INSTRUCTIONS FOR THE TASK: Taking the line that contains "Image resolution: width=1069" as the start and the last line of the data as the end, repeat exactly every line in that span, but no pictures.

-- RECORDS follows --

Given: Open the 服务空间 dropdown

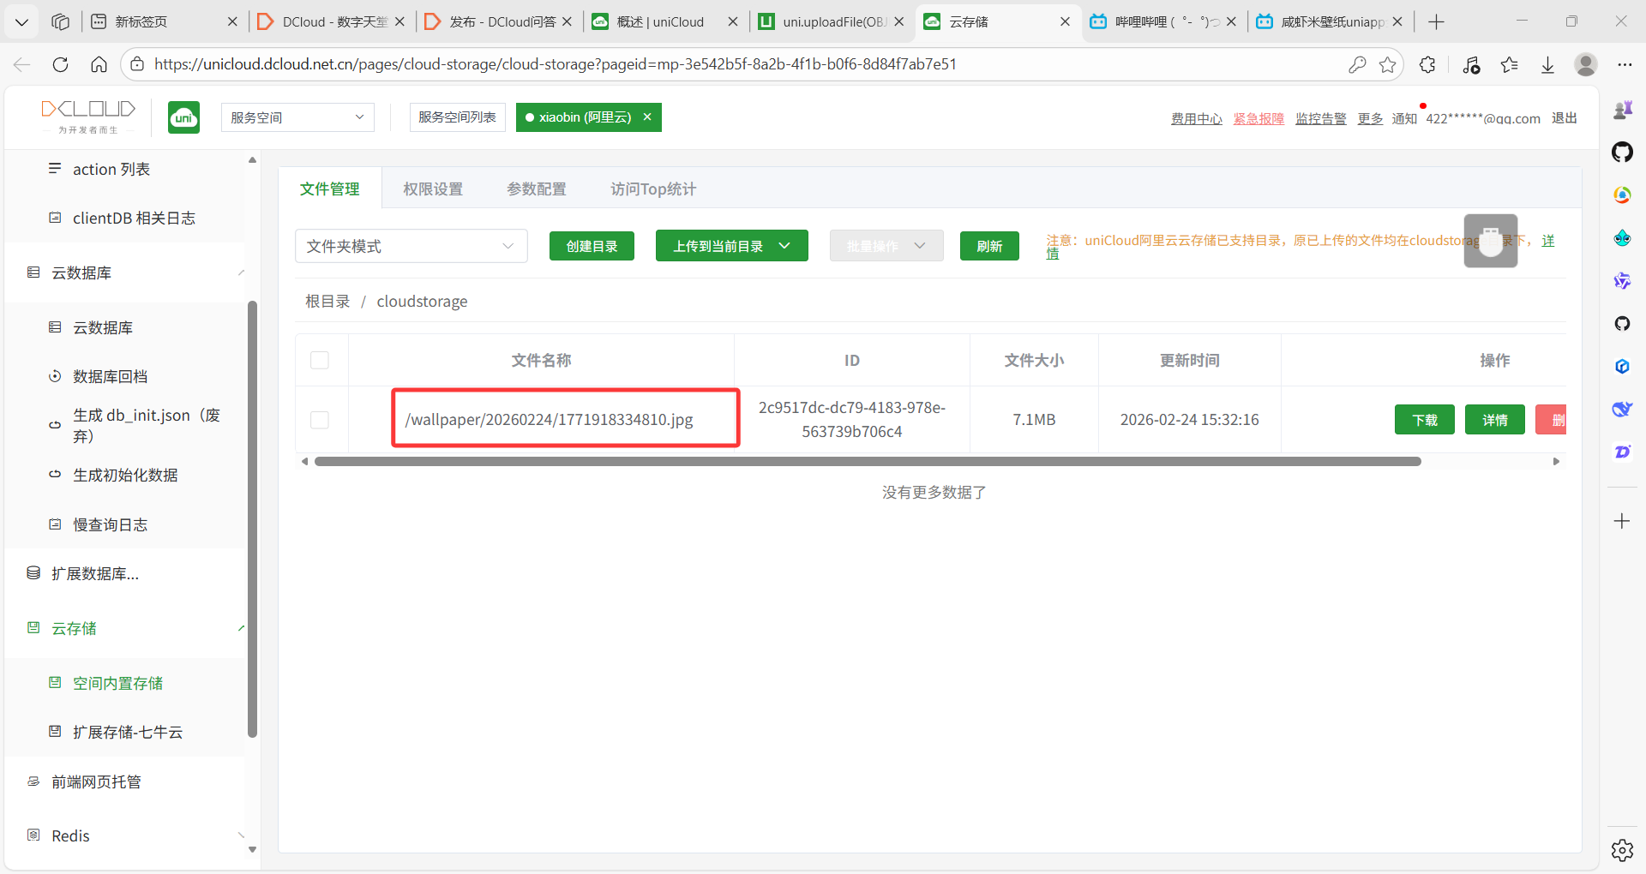Looking at the screenshot, I should 297,117.
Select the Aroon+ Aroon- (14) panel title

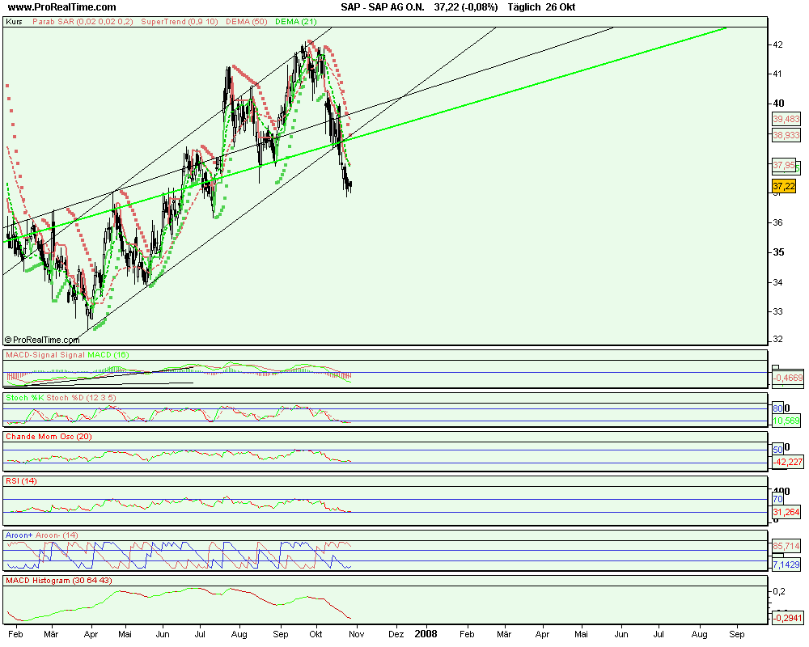(x=42, y=535)
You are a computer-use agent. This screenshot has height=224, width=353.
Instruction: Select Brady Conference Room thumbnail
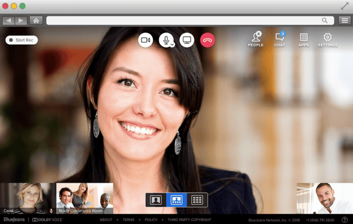click(85, 198)

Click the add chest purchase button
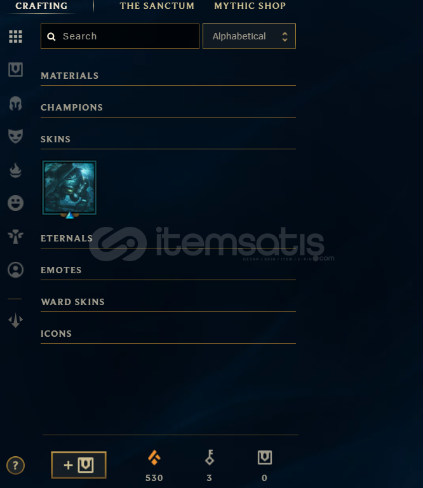coord(79,465)
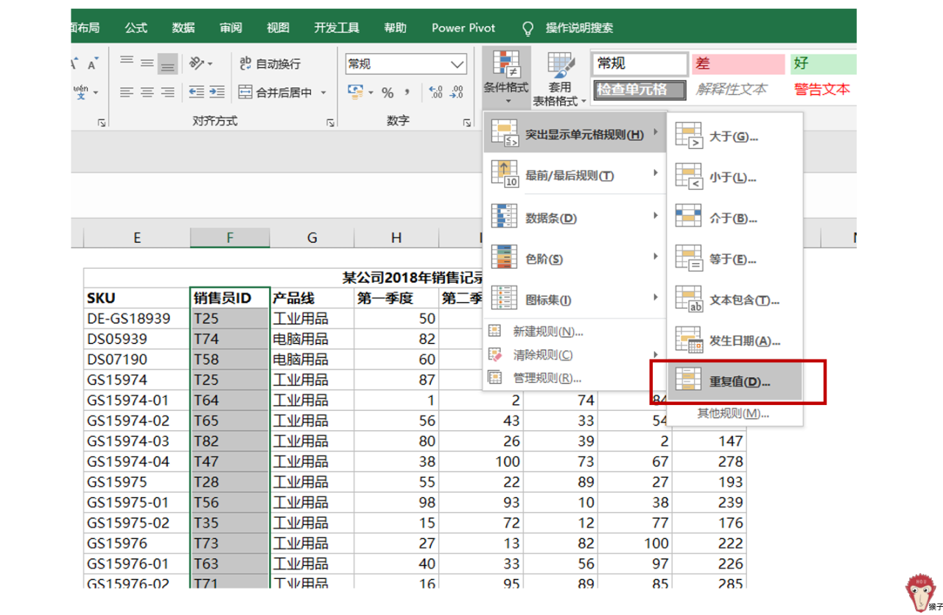Switch to the 数据 ribbon tab
Screen dimensions: 943x615
(183, 28)
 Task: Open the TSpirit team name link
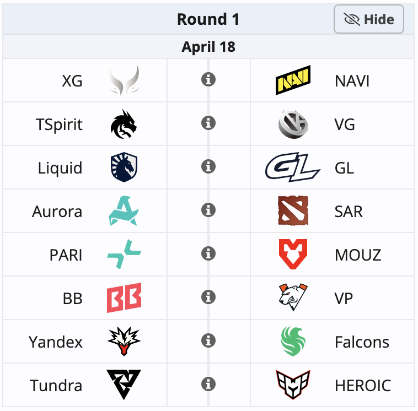click(59, 125)
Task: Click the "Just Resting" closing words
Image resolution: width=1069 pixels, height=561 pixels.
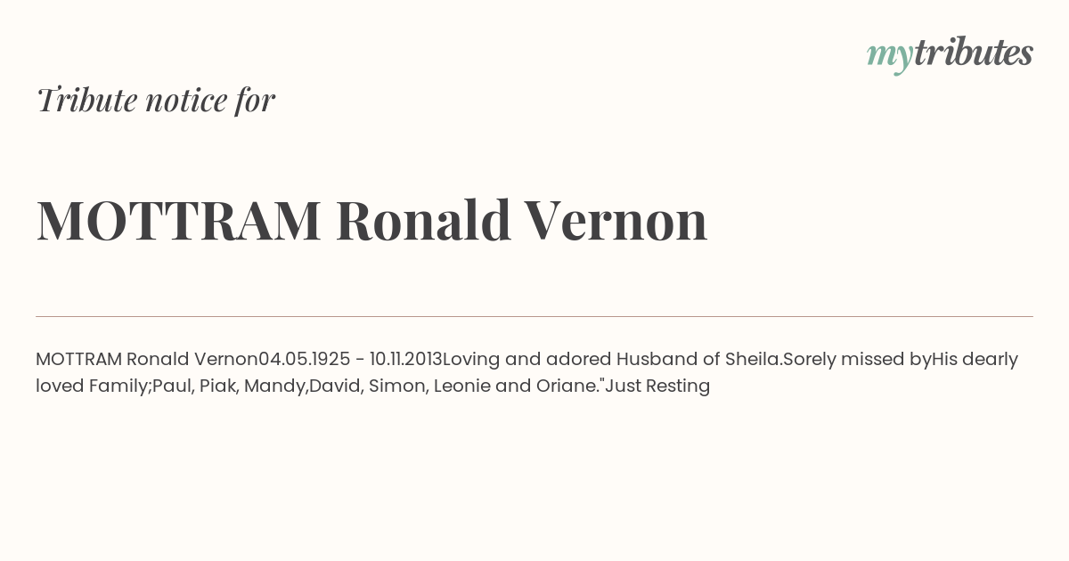Action: pyautogui.click(x=659, y=386)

-- RECORDS concluded --

ANSWER SPACE:
Image resolution: width=1069 pixels, height=561 pixels.
Action: pyautogui.click(x=659, y=386)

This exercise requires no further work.